US and EU set to announce deal to help Europe reduce its reliance on Russian energy imports this week as US President Biden will visit Brussels for meetings with NATO, G-7 and EU leaders. A key focus is on increasing alternative supplies of natural gas for the next two winters.

Preliminary Mar. PMI’s up today from Europe and the US today, where we watch for the impact of the war in Ukraine on services activity, in particular on signs that confidence is cratering.

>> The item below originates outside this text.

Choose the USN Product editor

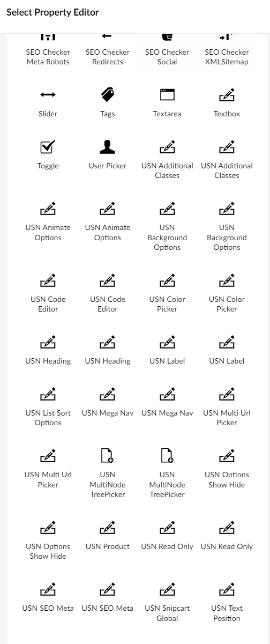coord(107,536)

Multiple central bank rate announcements up today. This morning, we have Norway's Norges Bank out and expected to hike its deposit rate 25 basis points to 0.75%, with many more hikes seen on the way this year. The guidance via the policy rate forecast will be important for the fast-rising Norwegian krone. The Swiss National Bank is seen likely to hold steady with its –0.75% policy rate as inflation has picked up far less in Switzerland and a strong currency has helped on damping the inflation seen elsewhere. South Africa’s Reserve Bank is expected to deliver a 25-basis-point hike to bring the policy rate to 4.25% and the Mexican central bank to hike by 50 basis points to take the rate to 6.50%. EM currencies trying to maintain credibility via policy tightening have generally been on a strong run of late.

Earnings Watch. Today’s key focus is NIO which has been called China’s Tesla, but the EV-maker has recently slipped on deliveries against other Chinese EV-makers such as Li Auto and XPeng. Analysts expect NIO to Q4 revenue of $9.7bn up 46% y/y.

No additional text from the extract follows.